NH1 News Investigates Deed Dilemma Part 2: NH AG's office says solicitation letters okay

ROCHESTER - It could be in your mailbox.

We’re talking about a letter that offers you the option of buying a copy of the deed to your house.

Thing is, that cost is equivalent to what some might call an arm and a leg.

It’s much more than if you just went online or to City Hall.

So we went searching for answers by calling Transaction Data Services of Westlake, California.

The letter has made its way to people throughout New Hampshire, even prompting Rochester police to warn residents about what they’re calling a scam.

Transaction Data Services is a company that has come under scrutiny from at least two state Attorney Generals' offices.

We wanted to know why it costs $83 when you can go to City Hall or online and get it for a fraction of that.

“We provide the assessment profile report which is what is being paid for,” the representative told us. “We include a complimentary deed.”

But what’s an assessment profile report?

“It just gives you a wealth of information,” the representative told us.

That means like the entire history of your property, like square footage, inspection reports, and other documents.

We asked the rep if she believed the company was taking advantage of customers or potential customers. She said, “No. Not at all.”

Then we asked her if she was implying that it was an alternative of going to City Hall or online. She replied, “Absolutely.”

Joe Moriarty of Merrimack Mortgage in Manchester says he’s not only concerned about the cost but more importantly, he says, he’s worried that people could be putting themselves at risk for identity theft.

“I don't think that people should ever share information willy-nilly,” he says.

While the New Hampshire Attorney General’s Office says they don't see any potential problems, pointing out that the company is clearing telling consumers or potential consumers in the letter that they're not a government agency and they can still go down to their local city hall.

Still, Moriarty's not sold on it

“If they haven't done their research, then they may be duped,” he says. But we then said the company does have disclosures on the letter to which he replied, “Do you know anyone who reads the fine print?

But New Hampshire’s Senior Attorney General James Boffetti says, “I don’t find it to be unfair and deceptive.”

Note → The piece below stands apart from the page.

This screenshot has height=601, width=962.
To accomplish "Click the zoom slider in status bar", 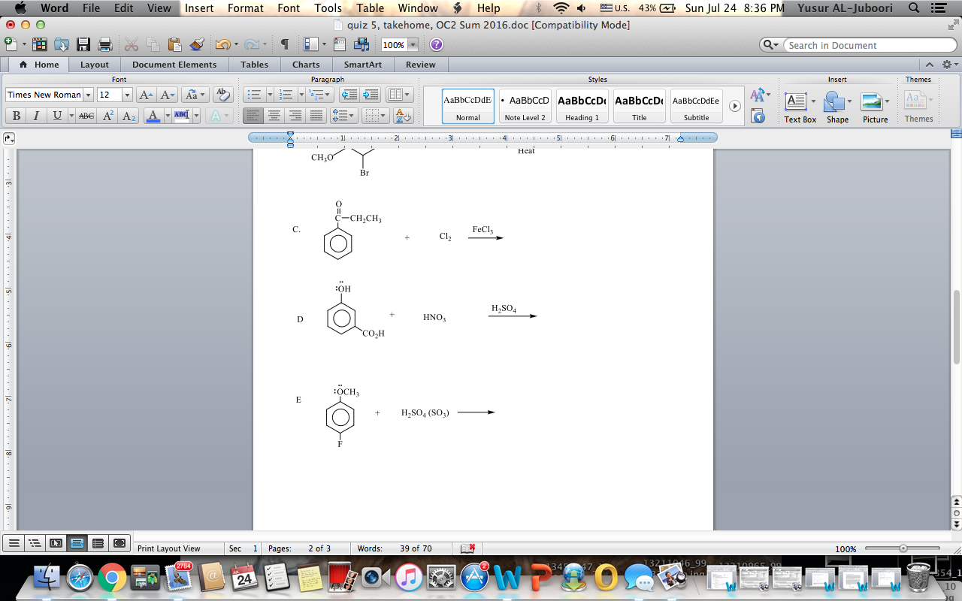I will [903, 548].
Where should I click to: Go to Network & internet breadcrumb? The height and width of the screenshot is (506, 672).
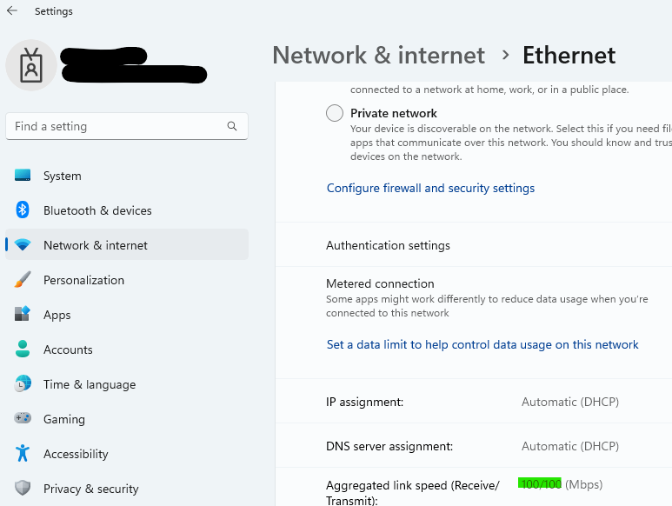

When asked if this is legal, Moriarity responded, “Well, it's not illegal.

Adding, “What it means is that they're pushing the fringe of the law."

Experts say talk with your accountant, your financial planner, and even your local banker.

They say do your best to get someone else's take before making any moves on your own.

**Note - Joe Moriarity is licensed by the New Hampshire Banking Department.

His NMLS (Nationwide Mortage Licensing System & Registry) number is 70384.

The NMLS number for Merrimack Mortage Inc. is 2561.